Any help is appreciated.
(a) Firstly note that the log likelihood function $L(\theta) = \sum_{i = 1} \log(1 + \theta(1 - 2x_i))$ is a continuous function for $\theta \in [0,1]$. From the extreme value theorem, we can conclude that $L(\theta)$ attains a maximum value in the interval. This proves the existence. For uniqueness, note that $L''(\theta) < 0$ (except when all $x_i = 1/2$). This implies that $L'(\theta)$ is a strictly decreasing function throughout the interval and consequently can attain the value $0$ for exactly one value of $\theta$ in the interval. If there is solution for $L'(\theta) = 0$, then it has to be unique. If there is no solution for $L'(\theta) = 0$, then it implies that $L'(\theta)$ never changes its sign throughout the interval the maximum is attained at one of the end points. Thus, the MLE exists and is unique.

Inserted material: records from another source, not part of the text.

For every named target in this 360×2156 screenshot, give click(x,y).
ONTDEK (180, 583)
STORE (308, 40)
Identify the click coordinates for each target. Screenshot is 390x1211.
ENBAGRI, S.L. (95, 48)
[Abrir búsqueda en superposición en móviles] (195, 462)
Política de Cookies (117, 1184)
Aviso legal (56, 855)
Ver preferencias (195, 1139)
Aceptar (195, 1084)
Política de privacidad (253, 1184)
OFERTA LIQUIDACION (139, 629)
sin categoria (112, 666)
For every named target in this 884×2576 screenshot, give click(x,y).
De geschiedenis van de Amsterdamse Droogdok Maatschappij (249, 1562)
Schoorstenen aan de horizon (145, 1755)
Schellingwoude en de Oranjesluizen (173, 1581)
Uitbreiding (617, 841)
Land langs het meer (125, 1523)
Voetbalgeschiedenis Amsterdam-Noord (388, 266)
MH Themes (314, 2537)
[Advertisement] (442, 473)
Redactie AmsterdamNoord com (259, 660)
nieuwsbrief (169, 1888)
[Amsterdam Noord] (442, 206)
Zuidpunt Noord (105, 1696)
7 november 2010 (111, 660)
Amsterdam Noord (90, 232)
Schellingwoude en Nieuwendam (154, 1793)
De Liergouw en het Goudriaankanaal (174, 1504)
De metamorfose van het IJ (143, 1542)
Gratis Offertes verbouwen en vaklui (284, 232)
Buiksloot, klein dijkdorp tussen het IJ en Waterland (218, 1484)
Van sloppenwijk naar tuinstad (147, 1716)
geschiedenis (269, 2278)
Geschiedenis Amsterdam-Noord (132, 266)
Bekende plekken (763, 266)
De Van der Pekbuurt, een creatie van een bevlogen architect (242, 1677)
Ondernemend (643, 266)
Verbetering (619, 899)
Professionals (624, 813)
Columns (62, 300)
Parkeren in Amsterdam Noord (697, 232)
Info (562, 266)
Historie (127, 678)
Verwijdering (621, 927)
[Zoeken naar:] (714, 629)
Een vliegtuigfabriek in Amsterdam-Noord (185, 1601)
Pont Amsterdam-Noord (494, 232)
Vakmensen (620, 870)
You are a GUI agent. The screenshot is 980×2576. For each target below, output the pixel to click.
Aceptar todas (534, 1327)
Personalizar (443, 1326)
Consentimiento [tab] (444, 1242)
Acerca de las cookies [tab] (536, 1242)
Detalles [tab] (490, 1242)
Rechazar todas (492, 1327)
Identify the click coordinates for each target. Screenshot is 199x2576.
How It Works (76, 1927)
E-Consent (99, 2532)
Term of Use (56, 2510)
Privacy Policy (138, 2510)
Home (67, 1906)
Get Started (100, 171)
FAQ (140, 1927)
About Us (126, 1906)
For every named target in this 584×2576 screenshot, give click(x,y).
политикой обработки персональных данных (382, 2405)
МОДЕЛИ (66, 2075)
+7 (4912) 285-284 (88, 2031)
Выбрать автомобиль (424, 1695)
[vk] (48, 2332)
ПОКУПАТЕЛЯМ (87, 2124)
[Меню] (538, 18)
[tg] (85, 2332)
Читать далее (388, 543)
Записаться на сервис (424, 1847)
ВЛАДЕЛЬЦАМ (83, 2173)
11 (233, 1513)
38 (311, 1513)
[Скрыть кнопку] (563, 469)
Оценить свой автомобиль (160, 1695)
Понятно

(b) Note that $L'(-1) = \frac{1}{2} \sum_{i} \left(\frac{1}{x_i} - 2 \right) \leq 0$. Since $L'(\theta)$ is strictly decreasing, $L'(\theta) < 0$ for all $\theta$ and consequently, $L(-1) > L(\theta)$ for all $\theta \in [-1, 1]$. Thus, $\theta_{\mathrm{MLE}} = -1$.
(c) For this case, note that $L'(1) = \frac{1}{2}\sum_{i} \left(\frac{1 - 2x_i}{1- x_i} \right) \geq 0$. Using arguments similar to the ones used in part (b), we can conclude that $\theta_{\mathrm{MLE}} = 1$.